Which live bait works best for you? I'm more interested in what you use for inland walleye fishing that Lake Erie.

I thought I'd post a poll for minnows, leeches & nightcrawlers, but couldn't figure out how to do it.


----------



## Star1pup (Aug 3, 2004)

This has been interesting and now I see that minnows are catching up to nightcrawlers. It would be even more informing if we shared ow we used our favorite bait. I use both minnows and nightcrawlers, but nightcrawlers are easier to store. I usually troll them on an Erie Dearie or harness.

Has anyone read the book "Lunkers Love Nightcralers"? Lots of interesting techiques in that book.


----------



## Snakecharmer (Apr 9, 2008)

Star1pup said:


> This has been interesting and now I see that minnows are catching up to nightcrawlers. It would be even more informing if we shared ow we used our favorite bait. I use both minnows and nightcrawlers, but nightcrawlers are easier to store. I usually troll them on an Erie Dearie or harness.
> 
> Has anyone read the book "Lunkers Love Nightcralers"? Lots of interesting techiques in that book.

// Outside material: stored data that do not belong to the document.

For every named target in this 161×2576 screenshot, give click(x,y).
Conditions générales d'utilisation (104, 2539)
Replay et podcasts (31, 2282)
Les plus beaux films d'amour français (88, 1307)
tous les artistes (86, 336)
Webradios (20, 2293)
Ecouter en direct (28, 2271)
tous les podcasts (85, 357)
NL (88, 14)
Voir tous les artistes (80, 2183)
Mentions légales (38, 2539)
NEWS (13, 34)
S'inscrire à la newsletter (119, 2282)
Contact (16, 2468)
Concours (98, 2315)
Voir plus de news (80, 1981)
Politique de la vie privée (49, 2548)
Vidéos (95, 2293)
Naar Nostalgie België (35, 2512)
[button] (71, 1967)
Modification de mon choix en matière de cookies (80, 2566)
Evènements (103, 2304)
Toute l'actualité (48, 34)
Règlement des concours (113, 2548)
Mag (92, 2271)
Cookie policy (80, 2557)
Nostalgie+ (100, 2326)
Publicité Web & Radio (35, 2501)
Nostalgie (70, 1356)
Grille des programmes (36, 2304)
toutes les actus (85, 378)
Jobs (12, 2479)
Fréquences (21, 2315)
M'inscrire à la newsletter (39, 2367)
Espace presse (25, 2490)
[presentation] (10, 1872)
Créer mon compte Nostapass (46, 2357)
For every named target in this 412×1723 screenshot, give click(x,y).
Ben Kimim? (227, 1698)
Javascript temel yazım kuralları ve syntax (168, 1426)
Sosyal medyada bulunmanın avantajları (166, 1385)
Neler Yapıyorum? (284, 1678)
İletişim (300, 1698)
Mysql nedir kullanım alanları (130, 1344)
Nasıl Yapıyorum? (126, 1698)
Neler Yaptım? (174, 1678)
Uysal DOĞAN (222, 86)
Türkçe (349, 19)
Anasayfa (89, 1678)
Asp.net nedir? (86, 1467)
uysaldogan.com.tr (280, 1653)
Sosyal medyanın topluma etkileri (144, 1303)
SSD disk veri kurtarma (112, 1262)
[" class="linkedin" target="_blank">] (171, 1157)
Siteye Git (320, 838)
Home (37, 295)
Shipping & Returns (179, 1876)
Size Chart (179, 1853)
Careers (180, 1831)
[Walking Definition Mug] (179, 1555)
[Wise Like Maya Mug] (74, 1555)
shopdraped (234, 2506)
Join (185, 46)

That'a classic from the 70's. My go to hook is the #8 Aberdeen light wire for smallies in Canada


----------



## Star1pup (Aug 3, 2004)

Talk about a pain! My crawlers suddenly died and I have no idea why as I've always had good luck keeping them, even over winter. Maybe I got a bad batch of worms and they contaminated the whole lot. To be sure I bought a new worm ox and all new everything.


----------



## ssv1761982 (Jun 2, 2004)

Hey, I stil have Lunker Love nightcrawlers. Read it about 40 years ago. I have thought about rereading it because I have gotten away from some of the basics that would probly be good to get back too.


----------



## Star1pup (Aug 3, 2004)

ssv1761982 said:


> Hey, I stil have Lunker Love nightcrawlers. Read it about 40 years ago. I have thought about rereading it because I have gotten away from some of the basics that would probly be good to get back too.


I've read it a couple times and plan to read it again. When I tell my wife the part about conditioning your nightcrawlers she starts to laugh and pretends to lead the crawlers in jumping jacks.  That lady sure knows how to make fun of a guy.


----------